Metrics serve decisions, not the other way around
Measure what matters by Jon Doerr is probably the most famous book explaining OKRs (Objective and Key Results). But there was one thing that confused me: The Key results described as examples, sounded much like to-do-lists, rather then measurements of success.
Luckily my friend Antonia sent me the article Measure What Matters got 2 things wrong, which highlighted the difference between output- and outcome-driven Key results. And recommended to use the latter. Good Key results and KPIs are focused on outcome.
In Nobody needs metrics — what we need are better decisions, Helge Tennø uses decision-based as a synonym to outcome-based. He suggests that when you want to find good, outcome-based metrics, don’t start with what can be measured. Instead, think about the most important decisions you could make and then figure out what combination of metrics can lead to those decisions.

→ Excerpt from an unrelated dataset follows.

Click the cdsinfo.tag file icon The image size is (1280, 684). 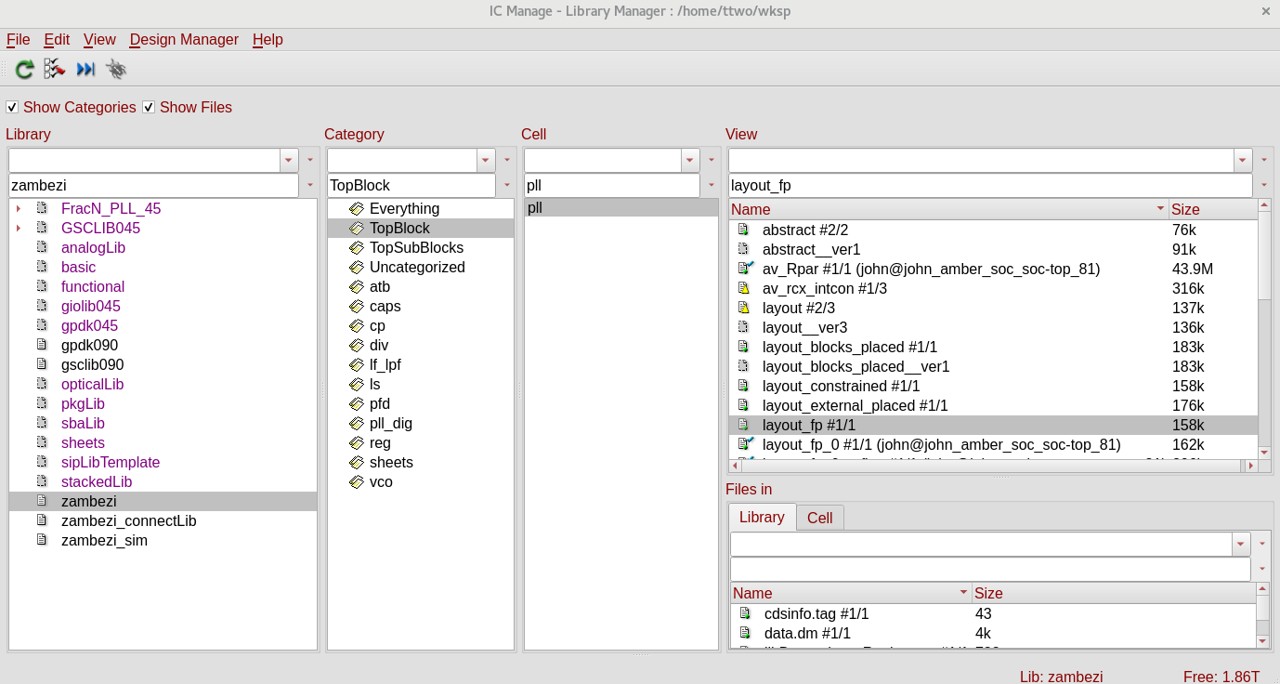[x=744, y=614]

Proper use of metrics involve regular reviews
Emily F. Gorcenski’s book review of The Tyranny of Metrics, by Jerry Z. Muller taught me new terms that I will definitely use more often to sound smart. First one is “Taylorism”, so named for engineer Frederick Winslow Taylor, that stands for the attempt to add mathematical rigor to management theory.
Gorcenski sees Taylorism as one of the reasons for bad OKRs like, “derive five insights per quarter” for a data science team. In her eyes, the art of designing effective OKRs is often missing from the discussion and OKRs are often only used so someone can brag about being goal-driven.

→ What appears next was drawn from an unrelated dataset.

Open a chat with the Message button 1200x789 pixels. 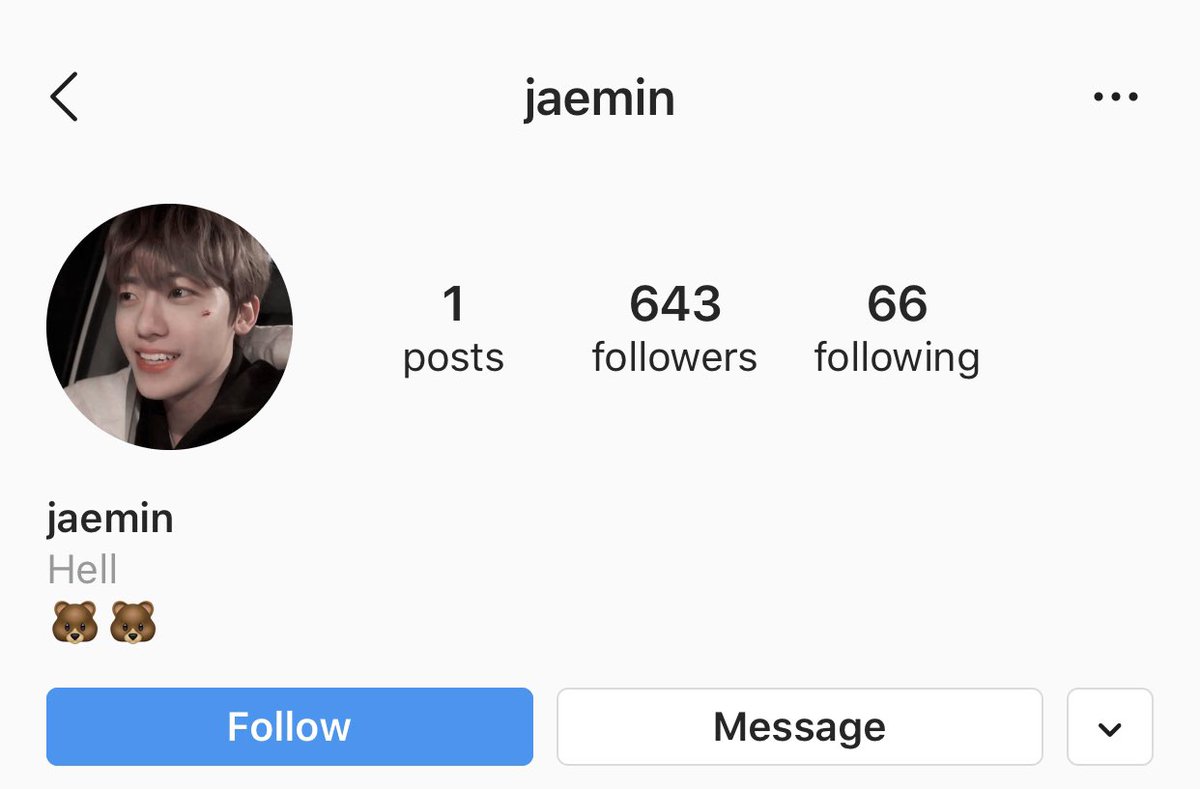click(800, 727)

The other reason for bad OKRs she gives is Campbell’s law. That one describes that “the more any quantitative social indicator is used for social decision-making, the more subject it will be to corruption pressures […]”. Gorcenski’s states that Campbell’s law can result in the tendency to cherry pick outcomes that lead to better metrics.
So is success measurement flawed in its core? Should we stop doing it? No, but Gorcenski says you need to do one thing, to not suffer from Taylorism or Campbell’s law: Implement a feedback cycle, that regularly reviews the applicability and efficacy of the metrics used in your success measurement.